1999

L'heure du loup a sonné

Environnement (incluant un texte de fiction), Centre d’exposition du Vieux-Palais, Saint-Jérôme; et volet extérieur- intervention avec le public, Parc Labelle, Saint-Jérôme

Un antre chaud pour une histoire sombre

Le troisième d’une série de quatre – volet intérieur

Bien que de conception semblable aux deux projets précédents, L’heure du loup a sonné avait la particularité de consister en deux volets. Une partie fut présentée à l’intérieur du Centre d’exposition du Vieux-Palais à Saint-Jérôme. Dans ce contexte, je suis revenue à une dispositif fermé dans lequel le public était totalement immergé – même le plafond était recouvert. Antre meublé et drapé de rouge rassemblant dans une nouvelle composition des éléments des projets précédents,

Afin d’inscrire le projet dans son lieu de présentation, j’ai encore une fois créé une fiction inspirée de l’histoire de la ville ainsi que de légendes locales. Dans ce récit mêlant lieu réels et imaginaires, temps présent et passé, on pouvait suivre les personnages d’Exérina et de son arrière-petite-fille Exérina-Malvina au fil d’une histoire de meurtre, de loups-garous, de monde souterrain… Ce texte, dans lequel les loups-garous incarnent une force occulte bienfaisante, invitait à retenir un enseignement des expériences passées, d’où l’idée de la transmission de génération en génération.

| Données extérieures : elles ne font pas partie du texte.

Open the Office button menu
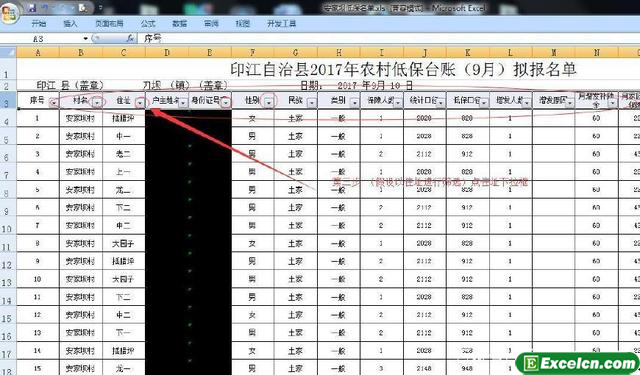point(9,12)
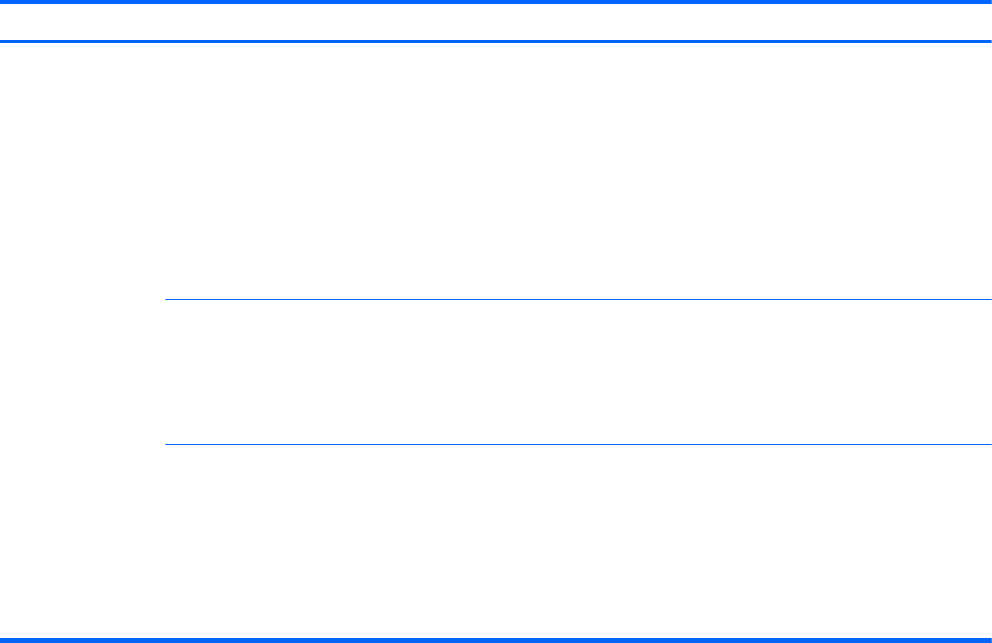Screen dimensions: 992x643
Task: Click the left end of the header underline
Action: click(4, 41)
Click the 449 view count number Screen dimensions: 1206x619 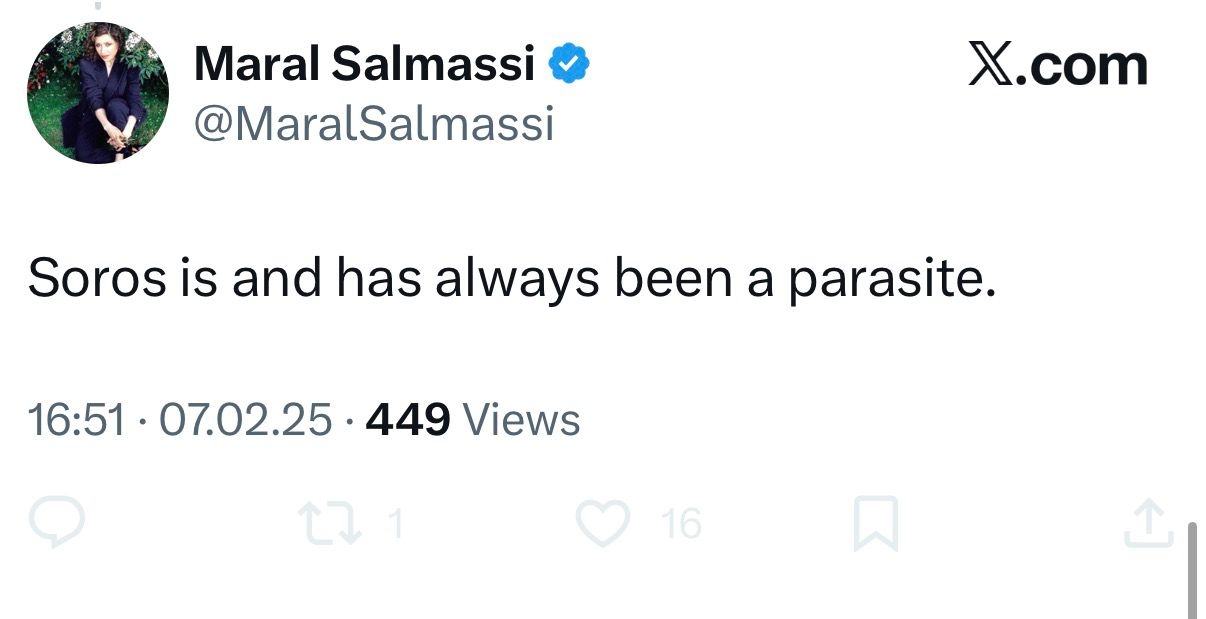click(408, 420)
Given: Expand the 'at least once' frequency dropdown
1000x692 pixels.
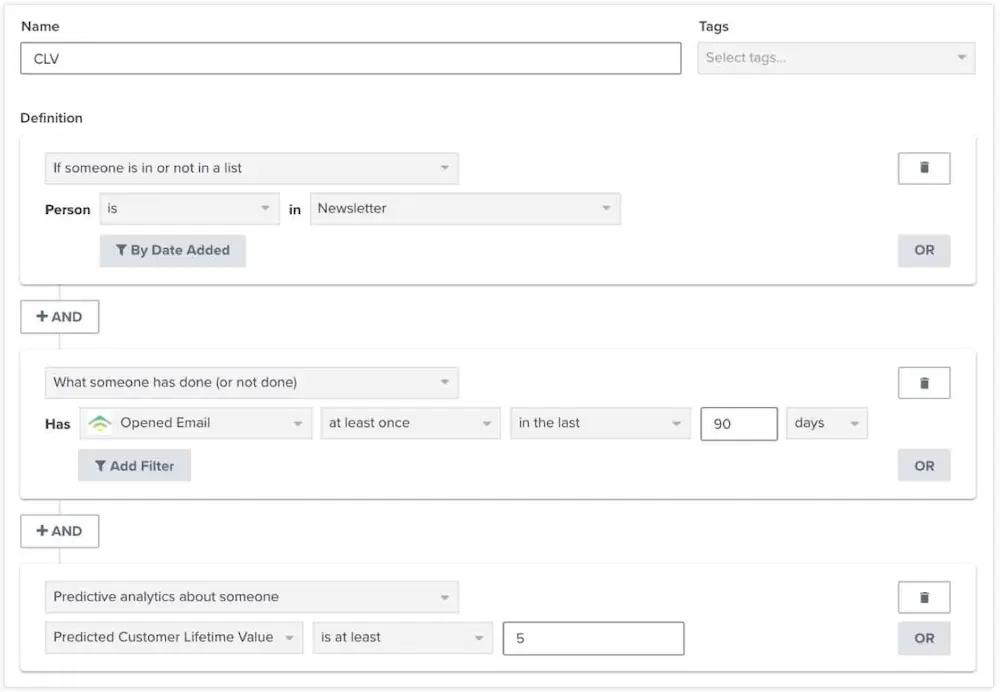Looking at the screenshot, I should [x=410, y=423].
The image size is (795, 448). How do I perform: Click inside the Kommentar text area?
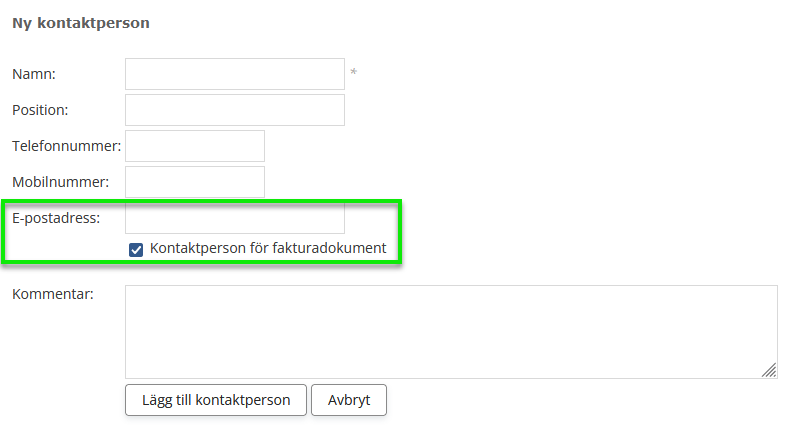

Ce texte de fiction était divisé en dix épisodes, présentés dans autant de livres dispersés dans l’environnement. Chaque épisode était accompagné d’une photographie de l’une ou l’autre femme du récit (incarnée par Julie Bérubé), elle-mêmes louve, à la toison noire et poilue, revêtu de costumes avec fourrure, parfois une poule noire à l’épaule, ou enveloppée de tissu rouge, et captée à divers moments du récit. On pouvait y repérer des éléments importants de l’intrigue, dont un coffret, des branches rouges, un miroir, de l’eau… Ces photographies résultaient de mises en scène dans la ville de Saint-Jérôme, devenue un fantastique terrain de jeu où faire vivre la fiction de L’heure du loup a sonné!. J’ai ainsi encore une fois ramené à l’intérieur du lieu d’exposition des actions s’étant déroulé au préalable à l’extérieur. Au lieu d’un déroulement dans le temps, comme pour Il fait un temps de loup rouge, toute l’histoire était donnée dans son ensemble, comme une sorte de compte-rendu ou de reportage poétique, et les photos présentées à la façon d’une galerie de portraits dans cet univers suggestif. L’ancrage urbain était cependant mis en évidence par l’identification des lieux à travers Saint-Jérôme où avaient été prises les photographies. [Sauf l’avant-dernière, prévue pour être prise à la noirceur… Je fus rattrapée par une réalité traumatisante: la découverte dans un boisé de la tête d’une victime dont le reste du corps en putréfaction avait été découvert dans un appartement du centre-ville. Ce meurtre sordide faisait alors la manchette. Je changeai le lieu de cette mise en scène pour un autre, plus rassurant également pour la personne photographiée…] 

Des copies papier du texte étaient disponibles pour le public. Lors du vernissage, je fis la lecture d’une partie du dernier épisode, avec l’intervention musicale de Paul Grégoire.